A Oeste nada de novo

Um espectro ameaça a Europa e não é o do Comunismo. Oitenta anos depois a guerra volta ao coração do velho continente. Resta perguntar: será que não aprendemos nada com o passado?

Um espectro ameaça a Europa e não é o do Comunismo. Oitenta anos depois a guerra volta ao coração do velho continente, precisamente quando se extinguem e vão desaparecendo os últimos sobreviventes da II Guerra Mundial, sejam combatentes ou vítimas dos campos, e que a memória desse momento tenebroso da história se vai esfumando. Essa deterioração da memória é visível no modo como todos aqueles com menos de setenta anos, nascidos após 1945 já em tempo de paz, a dão como adquirida; bem como no recrudescimento, um pouco por toda a Europa, dos movimentos de extrema direita que do Mediterrâneo aos Urais se manifestam. Estes movimentos extremistas aproveitam o caos e a desordem, a insegurança e as crises, oferecendo respostas simples para problemas complexos que jamais conseguiriam resolver, mas que não têm pejo em agravar. Alimentam-se do descontentamento e dos paradoxos e fraquezas da democracia que desprezam.

E é isto 2022.  Depois da Peste, a Guerra. O que há de diferente das guerras na Bósnia e no Kosovo travadas nos anos 90 é que nenhum dos diretamente envolvidos era uma potência nuclear, pormenor que tornou então possível a (controversa) intervenção da NATO. Não será assim agora. O estatuto nuclear da Rússia coloca-a a salvo de uma intervenção militar direta. Os ucranianos terão de resistir e lutar sozinhos. Contra a propaganda russa fizeram, porém, prova de vida, dando pleno sentido ao direito de autodeterminação dos povos consagrado na Carta das Nações Unidas, e à ideia de nação descrita por Anderson, que a concebe como uma comunidade socialmente construída, imaginada pelas pessoas que se concebem como parte desse grupo; e onde os media e a partilha de uma mesma língua desempenham um papel fundamental.[1]

Se a Ucrânia e os ucranianos não eram ainda uma nação, com cria e divulgava a propaganda Russa, mas uma ficção inventada, sê-lo-ão depois desta bárbara invasão, com as suas batalhas, os seus mortos, os seus heróis, e os feitos de uma narrativa e história comuns partilhadas.

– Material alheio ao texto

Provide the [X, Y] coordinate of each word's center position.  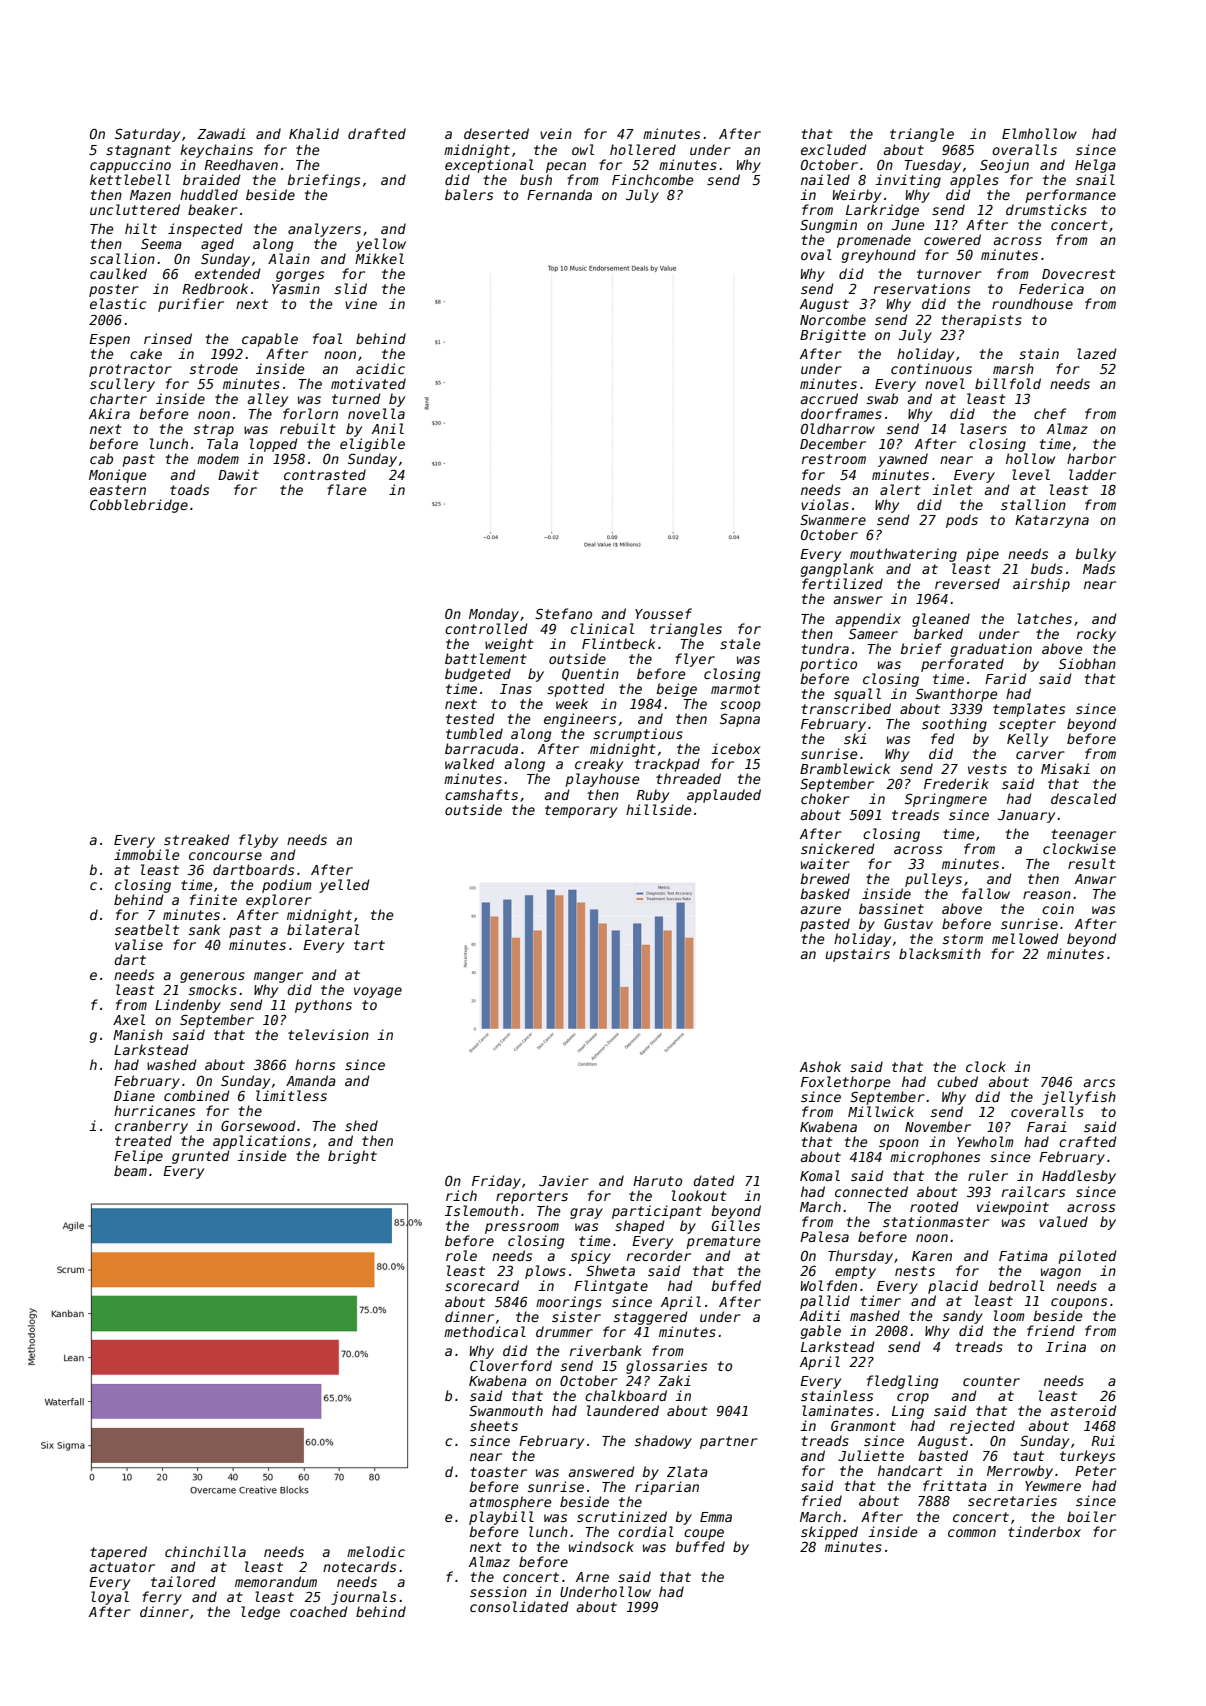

Não parece haver como parar esta guerra, e é absolutamente urgente que ela pare. Por estes dias, impressiona a desfaçatez que generais, oligarcas e belicistas do teclado têm ao mandar os filhos dos outros matar e morrer na guerra. Pensam que são originais, corajosos e irreverentes, não hesitando na hora de sinalizar virtude. Todas as guerras têm os seus Kantorek, o insignificante mestre-escola que levou uma turma inteira de crianças a alistarem-se.

Em 1929 Erich Maria Remarque publicava A Oeste nada de novo, um relato vívido e aterrador da sua experiência como soldado nas trincheiras alemãs durante a primeira guerra. Deixou-nos o retrato acusador de uma geração de adolescentes que se perderam numa guerra cruel, injusta e irracional, e cujo sofrimento e destruição faríamos bem em não ter esquecido.

“Como é inútil tudo quanto já foi escrito, feito e pensado, quando não se conseguem evitar estas coisas! Devem ser mentiras e insignificâncias, quando a cultura de milhares de anos não conseguiu impedir que se derramassem esses rios de sangue e que existam aos milhares estas prisões, onde se sofrem tantas dores. Só o hospital mostra realmente o que é a guerra.

Sou novo, tenho vinte anos, mas só conheço da vida o desespero, a angústia, a morte e a prisão a um abismo de sofrimento da mais superficial e da mais insensata existência. Vejo que os povos são atirados uns contra os outros e se matam em silêncio, ignorantes, tolos, submissos e inocentes. Vejo que os cérebros mais inteligentes do mundo inventam armas e palavras para que tudo isto se faça com mais requintes e dure ainda mais tempo. (…) Nosso conhecimento da vida limita-se à morte. Que se pode fazer, depois disto? Que será de nós?”[2]

Tristes anos 20 do século XXI. Sabemos tudo, mas não aprendemos nada.

 

 

[1] Benedict Anderson, 1983, Comunidades Imaginadas, Companhia das Letras.

[2] Erich Maria Remarque, 1971, A Oeste Nada de Novo, Edições Europa América.

* Os jesuítas em Portugal assumem a gestão editorial do Ponto SJ, mas os textos de opinião vinculam apenas os seus autores.